Le calendrier actuellement envisagé par la loi suppose qu'une demande d’autorisation serait déposée en 2015. En cas de réponse positive le creusement des accès et galeries principales pourrait avoir lieu entre 2017 et 2025. Les premiers colis de déchets - de moyenne activité (des métaux irradiés) - pourraient arriver en 2025.

 

Ce calendrier technique et réglementaire revient à déclencher le compte à rebours des provisions dans les comptes d’EDF. Ainsi, l’électricien vient de dédier 50% de ses parts dans RTE (sa filiale du réseau haute tension) au démantèlement des centrales et au stockage des déchets. D’où la question, « ce stockage, il va coûter combien ? »

 

C’est là qu’EDF avoue - dans un entretien dont elle a exigé qu’il soit « off » - un manque  « d’anticipation ». Alors que l’Andra accumulait les résultats de son laboratoire souterrain de Bure (Meuse), EDF se souciait peu du sujet. Or, la démarche très prudente de l’Andra - ne proposer que des solutions validées par des tests proches de la réalité finale - et celle de l’ASN « n’autoriser que ce qui a été démontré », insiste Lacoste - ne pouvait que déboucher sur des chiffres en hausse par rapport aux estimations initiales.

 

Ces estimations, aux conditions économiques de 2002, tournaient autour de 15 milliards.
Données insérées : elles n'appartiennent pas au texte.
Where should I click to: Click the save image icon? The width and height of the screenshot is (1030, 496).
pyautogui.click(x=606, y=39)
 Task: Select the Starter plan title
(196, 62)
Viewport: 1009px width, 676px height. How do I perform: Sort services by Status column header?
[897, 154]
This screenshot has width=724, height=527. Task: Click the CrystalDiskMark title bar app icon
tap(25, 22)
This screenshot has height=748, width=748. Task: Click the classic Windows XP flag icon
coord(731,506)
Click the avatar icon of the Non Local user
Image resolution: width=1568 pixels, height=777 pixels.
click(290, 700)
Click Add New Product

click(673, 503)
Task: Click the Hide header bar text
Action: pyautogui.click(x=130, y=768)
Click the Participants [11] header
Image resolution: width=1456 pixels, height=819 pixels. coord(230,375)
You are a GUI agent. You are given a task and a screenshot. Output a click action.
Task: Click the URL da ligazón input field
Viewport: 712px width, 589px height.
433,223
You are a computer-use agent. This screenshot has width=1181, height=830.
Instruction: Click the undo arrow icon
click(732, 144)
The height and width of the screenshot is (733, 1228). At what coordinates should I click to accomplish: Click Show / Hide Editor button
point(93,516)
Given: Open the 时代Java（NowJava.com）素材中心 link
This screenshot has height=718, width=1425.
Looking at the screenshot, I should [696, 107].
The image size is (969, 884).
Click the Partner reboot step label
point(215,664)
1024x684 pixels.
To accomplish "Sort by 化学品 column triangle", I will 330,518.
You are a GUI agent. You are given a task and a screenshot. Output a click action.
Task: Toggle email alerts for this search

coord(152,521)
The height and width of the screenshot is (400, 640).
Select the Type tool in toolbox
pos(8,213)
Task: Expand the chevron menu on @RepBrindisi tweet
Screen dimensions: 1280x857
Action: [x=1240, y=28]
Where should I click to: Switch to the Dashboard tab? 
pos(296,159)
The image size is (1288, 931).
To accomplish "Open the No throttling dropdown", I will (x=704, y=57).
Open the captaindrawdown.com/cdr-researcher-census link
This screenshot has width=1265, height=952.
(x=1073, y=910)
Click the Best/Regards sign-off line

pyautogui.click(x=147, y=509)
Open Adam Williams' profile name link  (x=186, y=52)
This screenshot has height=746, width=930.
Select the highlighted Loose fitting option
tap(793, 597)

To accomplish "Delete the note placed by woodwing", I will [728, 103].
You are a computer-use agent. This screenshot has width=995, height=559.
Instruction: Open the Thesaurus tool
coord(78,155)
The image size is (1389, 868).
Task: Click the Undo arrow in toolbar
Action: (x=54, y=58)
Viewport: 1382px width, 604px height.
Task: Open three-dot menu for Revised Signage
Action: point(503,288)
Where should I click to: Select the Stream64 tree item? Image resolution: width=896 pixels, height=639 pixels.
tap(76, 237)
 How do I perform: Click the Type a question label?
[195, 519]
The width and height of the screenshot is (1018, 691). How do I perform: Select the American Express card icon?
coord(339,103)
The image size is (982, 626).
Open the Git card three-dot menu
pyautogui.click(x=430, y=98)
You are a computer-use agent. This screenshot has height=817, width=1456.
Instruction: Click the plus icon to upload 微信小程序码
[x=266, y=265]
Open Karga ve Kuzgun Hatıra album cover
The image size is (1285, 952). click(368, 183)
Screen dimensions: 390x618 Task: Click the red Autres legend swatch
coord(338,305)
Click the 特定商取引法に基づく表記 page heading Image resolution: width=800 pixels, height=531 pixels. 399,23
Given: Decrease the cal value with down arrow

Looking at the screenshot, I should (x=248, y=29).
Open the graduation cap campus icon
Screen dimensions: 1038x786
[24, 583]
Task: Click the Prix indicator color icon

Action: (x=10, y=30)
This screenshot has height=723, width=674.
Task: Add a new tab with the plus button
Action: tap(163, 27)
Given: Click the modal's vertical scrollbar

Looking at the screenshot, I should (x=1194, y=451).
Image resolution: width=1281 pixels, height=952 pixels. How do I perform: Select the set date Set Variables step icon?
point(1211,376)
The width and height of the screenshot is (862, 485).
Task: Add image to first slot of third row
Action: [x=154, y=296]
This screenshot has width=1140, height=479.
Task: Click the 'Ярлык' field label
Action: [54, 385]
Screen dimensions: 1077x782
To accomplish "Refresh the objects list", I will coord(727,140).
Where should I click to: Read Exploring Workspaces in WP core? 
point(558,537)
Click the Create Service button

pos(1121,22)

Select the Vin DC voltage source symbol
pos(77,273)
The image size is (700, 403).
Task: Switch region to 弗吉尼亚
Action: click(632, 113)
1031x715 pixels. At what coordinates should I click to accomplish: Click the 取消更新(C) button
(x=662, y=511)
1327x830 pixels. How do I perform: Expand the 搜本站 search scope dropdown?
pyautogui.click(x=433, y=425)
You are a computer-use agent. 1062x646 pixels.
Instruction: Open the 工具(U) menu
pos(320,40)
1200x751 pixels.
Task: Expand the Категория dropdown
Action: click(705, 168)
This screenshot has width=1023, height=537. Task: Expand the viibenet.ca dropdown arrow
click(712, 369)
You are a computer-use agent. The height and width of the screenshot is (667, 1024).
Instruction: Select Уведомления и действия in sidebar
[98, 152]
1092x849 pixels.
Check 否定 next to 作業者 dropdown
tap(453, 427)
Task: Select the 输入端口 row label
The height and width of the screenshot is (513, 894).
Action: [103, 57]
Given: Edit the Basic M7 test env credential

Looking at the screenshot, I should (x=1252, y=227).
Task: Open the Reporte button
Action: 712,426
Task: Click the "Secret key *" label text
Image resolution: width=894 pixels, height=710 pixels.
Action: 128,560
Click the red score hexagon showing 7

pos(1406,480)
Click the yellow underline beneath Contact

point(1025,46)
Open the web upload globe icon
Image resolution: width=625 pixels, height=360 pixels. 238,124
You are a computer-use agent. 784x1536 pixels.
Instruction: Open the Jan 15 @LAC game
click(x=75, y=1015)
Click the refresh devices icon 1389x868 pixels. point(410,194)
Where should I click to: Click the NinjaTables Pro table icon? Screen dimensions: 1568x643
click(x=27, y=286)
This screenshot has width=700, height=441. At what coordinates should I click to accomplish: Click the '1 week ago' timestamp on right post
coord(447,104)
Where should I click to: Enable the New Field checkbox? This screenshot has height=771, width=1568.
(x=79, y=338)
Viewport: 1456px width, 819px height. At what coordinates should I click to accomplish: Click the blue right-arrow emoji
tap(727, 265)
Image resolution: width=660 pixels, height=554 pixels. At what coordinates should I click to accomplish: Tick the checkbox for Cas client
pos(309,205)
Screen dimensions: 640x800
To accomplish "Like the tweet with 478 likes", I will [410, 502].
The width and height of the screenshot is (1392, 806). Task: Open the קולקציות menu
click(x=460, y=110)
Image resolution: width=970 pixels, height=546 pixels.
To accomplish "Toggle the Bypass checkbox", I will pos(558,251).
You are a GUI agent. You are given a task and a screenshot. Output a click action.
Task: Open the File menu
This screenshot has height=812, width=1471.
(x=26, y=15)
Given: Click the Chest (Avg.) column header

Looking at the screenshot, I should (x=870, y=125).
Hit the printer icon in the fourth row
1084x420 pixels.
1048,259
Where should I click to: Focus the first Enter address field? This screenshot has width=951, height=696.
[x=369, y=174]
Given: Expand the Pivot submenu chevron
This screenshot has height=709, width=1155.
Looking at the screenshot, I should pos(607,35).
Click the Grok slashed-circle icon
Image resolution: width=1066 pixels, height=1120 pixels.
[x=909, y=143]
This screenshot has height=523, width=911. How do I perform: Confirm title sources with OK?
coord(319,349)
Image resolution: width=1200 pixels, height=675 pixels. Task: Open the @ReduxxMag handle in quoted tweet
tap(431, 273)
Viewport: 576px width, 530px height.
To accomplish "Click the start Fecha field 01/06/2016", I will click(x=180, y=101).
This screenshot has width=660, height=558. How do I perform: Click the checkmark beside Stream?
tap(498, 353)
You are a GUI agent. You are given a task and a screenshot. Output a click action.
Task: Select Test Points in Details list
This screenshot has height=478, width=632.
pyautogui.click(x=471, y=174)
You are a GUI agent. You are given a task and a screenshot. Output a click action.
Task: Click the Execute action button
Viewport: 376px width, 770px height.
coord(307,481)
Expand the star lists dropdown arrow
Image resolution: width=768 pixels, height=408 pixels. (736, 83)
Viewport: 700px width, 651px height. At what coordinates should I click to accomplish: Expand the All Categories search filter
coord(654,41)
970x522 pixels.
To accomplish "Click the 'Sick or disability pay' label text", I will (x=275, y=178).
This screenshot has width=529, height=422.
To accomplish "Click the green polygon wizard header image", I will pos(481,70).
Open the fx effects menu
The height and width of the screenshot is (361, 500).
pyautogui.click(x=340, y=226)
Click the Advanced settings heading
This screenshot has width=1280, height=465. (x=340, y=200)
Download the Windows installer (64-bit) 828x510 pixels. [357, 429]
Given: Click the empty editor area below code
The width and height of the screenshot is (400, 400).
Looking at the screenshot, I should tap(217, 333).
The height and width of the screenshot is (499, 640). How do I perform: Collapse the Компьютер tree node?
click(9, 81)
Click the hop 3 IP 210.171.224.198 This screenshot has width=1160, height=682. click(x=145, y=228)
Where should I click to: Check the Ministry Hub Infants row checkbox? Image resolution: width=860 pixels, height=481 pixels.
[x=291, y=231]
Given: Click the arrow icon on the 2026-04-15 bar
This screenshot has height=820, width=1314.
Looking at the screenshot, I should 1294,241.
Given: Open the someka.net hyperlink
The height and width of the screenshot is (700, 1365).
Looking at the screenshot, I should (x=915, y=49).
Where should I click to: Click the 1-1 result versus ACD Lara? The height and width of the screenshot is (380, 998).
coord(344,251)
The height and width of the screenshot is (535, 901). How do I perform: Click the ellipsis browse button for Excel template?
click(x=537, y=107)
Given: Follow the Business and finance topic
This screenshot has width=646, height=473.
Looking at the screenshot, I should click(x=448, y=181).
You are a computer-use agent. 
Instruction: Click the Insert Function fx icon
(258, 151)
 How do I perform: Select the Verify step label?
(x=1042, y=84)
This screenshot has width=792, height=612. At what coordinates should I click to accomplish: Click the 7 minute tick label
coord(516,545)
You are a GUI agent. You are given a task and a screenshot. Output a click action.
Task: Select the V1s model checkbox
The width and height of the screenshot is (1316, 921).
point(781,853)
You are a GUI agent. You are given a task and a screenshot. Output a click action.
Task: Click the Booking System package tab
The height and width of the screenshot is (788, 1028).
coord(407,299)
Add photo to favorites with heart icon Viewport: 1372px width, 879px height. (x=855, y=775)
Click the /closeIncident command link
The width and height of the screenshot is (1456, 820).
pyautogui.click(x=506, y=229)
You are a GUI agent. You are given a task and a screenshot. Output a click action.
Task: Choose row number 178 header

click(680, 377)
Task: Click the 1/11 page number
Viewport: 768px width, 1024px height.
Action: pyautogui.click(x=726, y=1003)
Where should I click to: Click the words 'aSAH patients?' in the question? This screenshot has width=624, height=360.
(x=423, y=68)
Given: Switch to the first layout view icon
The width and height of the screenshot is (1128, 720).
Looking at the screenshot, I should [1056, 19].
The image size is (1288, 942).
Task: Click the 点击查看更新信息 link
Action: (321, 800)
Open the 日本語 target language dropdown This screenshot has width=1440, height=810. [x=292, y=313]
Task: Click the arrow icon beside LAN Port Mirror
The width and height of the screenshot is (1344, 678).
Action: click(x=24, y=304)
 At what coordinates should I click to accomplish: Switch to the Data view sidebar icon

Leur seule mise à jour (inflation et prix des matériaux) les monte à 20 milliards en 2010. Pourquoi alors, ce chiffre de 35 milliards, brusquement apparu dans la presse, dont personne n’avoue être responsable de la fuite ?

 

A EDF, on jure ses grands dieux que jamais, oh jamais, on n’aurait fait une chose pareille. Alors que ses responsables ont présenté une sorte de contre-projet, une «idée» d’architecture de stockage et de mode de creusement qui permettrait de descendre la facture à… 15 milliards. (A droite concept actuel de l'architecture du stockage, on peut trouver plus de détails et une documentation ici).

 

Jusque là, tout pouvait se discuter, au calme et entre responsables. Mais c’est alors « la crise ». Provoquée par des « attaques contre l’Andra » - dixit Lacoste - via la fuite des 35 milliards. Mais aussi par la tentative de s’imposer en interlocuteur direct de l’ASN - affirme l’ASN, mais dément EDF - pour l’architecture du stockage alors que la loi confie à l’Andra la responsabilité de le « concevoir, réaliser, exploiter ».

 

Une faute d’ailleurs partagée par Areva, puisque son représentant, Denis Hugelmann est allé expliquer aux députés que « L’Andra ne disposant pas des compétences nécessaires, il convenait d’associer dès à présent les industriels du secteur au projet (de stockage ndlr), en écartant tout appel à des entreprises tierces au travers d’un appel d’offre ouvert ».(Lire ici le tome 2 du rapport des parlementaires, ce passage de l'audition de Denis Hugelmann est page 57, le tome 1 du rapport est là).

 

Halte-là, rétorque Pierre-Franck Chevet, directeur général à la DGEC, devant les députés, jugeant « prématurée la volonté d’implication des producteur s», même si « leur avis » doit être mieux pris en compte. Plus virulents, les deux députés écrivent : « s’agissant d’une mission de service public, celle-ci ne saurait […] être confiée à des sociétés avant tout intéressées à maximiser leurs profits et susceptibles de passer, à terme, sous contrôle privé ». Il est à cet égard intéressant de noter que le député Claude Birraux, pourtant UMP, n'a pas voté la loi NOME (Nouvelle organisation du marché de l'électricité).

 

« Incompétents ?, c’est genti l », ironise Marie-Claude Dupuis, soutenue dans cette crise par l’ASN et le Parlement. Elle souligne qu’elle vient de débaucher du CEA Alain Harman, très expérimenté (58 ans), pour prendre la tête du projet désormais baptisé Cigeo (Centre industriel de stockage géologique). Et rétorque « la procédure par appel d’offre est une obligation légale… mais rien n’interdit à Areva d’y répondre, seule ou avec d’autres industriels ».

 

Marie-Claude Dupuis finit par dire que ce chiffre de 35 milliards « fait partie » de ceux qui ont été « en discussion » à l’Andra. Et en précise la nature : « c’est un chiffre tout compris d’ici 2125 : réalisation du stockage, exploitation, fermeture, surveillance, démantèlement des installations de surface et même les impôts et taxes sur cette durée. »

 

Et de lancer la flèche du Parthe : « c’est environ 1% du prix de l’électricité, pour les déchets actuels plus ceux de 40 ans à venir d’exploitation du parc d’EDF ».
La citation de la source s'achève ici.